As previously noted, now-ousted Yahoo CEO Carol Bartz made quite the name for herself with—among other accomplishments—having a particularly quotable, profane mouth. After her firing Tuesday night, she did not disappoint. It’s an appropriate closer for Ms. Bartz’s tenure at the company.
January 25, 2009, to all Yahoo employees: A threat to “Drop kick them to fucking Mars.”
During Bartz’s first all-company meeting shortly after taking the helm, she threatened any employees who leaked information to the press with a one-way ticket to a far away place, by way of her heels, however stiletto’d.
April 21, 2009, to all Yahoo investors: There’s “nobody fucking doing anything.”
Despite supposedly promising her staff to hold in the curse words, Bartz let one slip out during a conference call as she vented about the lack of productivity in the company.
May 27, 2009, to All Things Digital’s Kara Swisher: “Fuck You.”
The sotto voce Bartz-bomb given to All Things Digital’s Kara Swisher in the lead-up to their public interview at ATD’s 2009 D7 conference was noted by many a journalist. ATD later posted the video under the headline “Carol Bartz, Live and Uncensored.”
May 24, 2010, to TechCrunch’s Michael Arrington: “Fuck off.”
Carol Bartz and TechCrunch CEO Michael Arrington made news on the same week last May when she told the journalist-investor to “fuck off” during a public interview at the website’s TechCrunch Disrupt conference.
September 8, 2011, to Fortune‘s Patricia Sellers: “These people fucked me over.”
After being fired over the phone on Tuesday night, Bartz took to the press for one last shot at the company, and with it, some barbed language, telling Fortune that Yahoo “fucked me over.” Bartz also gave color to a later call she had with Yahoo chairman Roy Bostock, asking him about the firing: “‘Why don’t you have the balls to tell me yourself?‘”

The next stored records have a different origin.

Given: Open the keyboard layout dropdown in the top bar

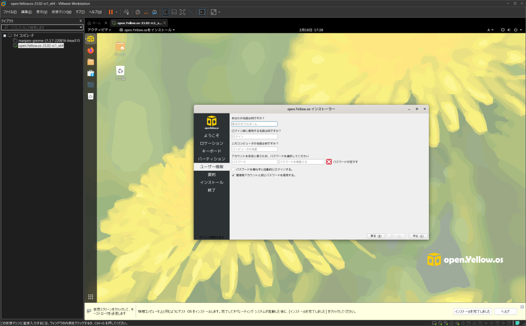Looking at the screenshot, I should (489, 30).
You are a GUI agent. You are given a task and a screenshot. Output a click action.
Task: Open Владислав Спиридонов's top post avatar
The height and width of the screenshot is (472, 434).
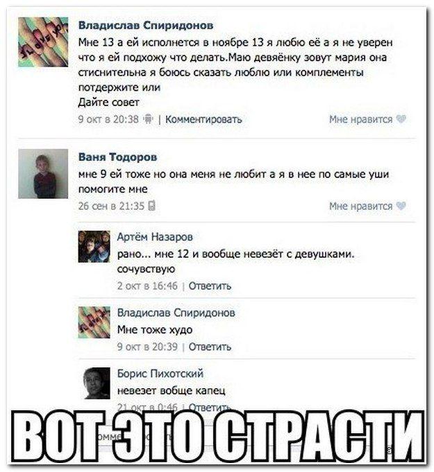point(43,42)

Wherever Ms. Bartz lands, be it another company or a nice place to retire, her contemporaries will hopefully be tolerant of her language, less the world be deprived of her unique (at least, for the executive of a publicly traded company) public speaking style. Rare is the CEO who fully speaks their mind, even more so those who find such colorful, candid ways to do it.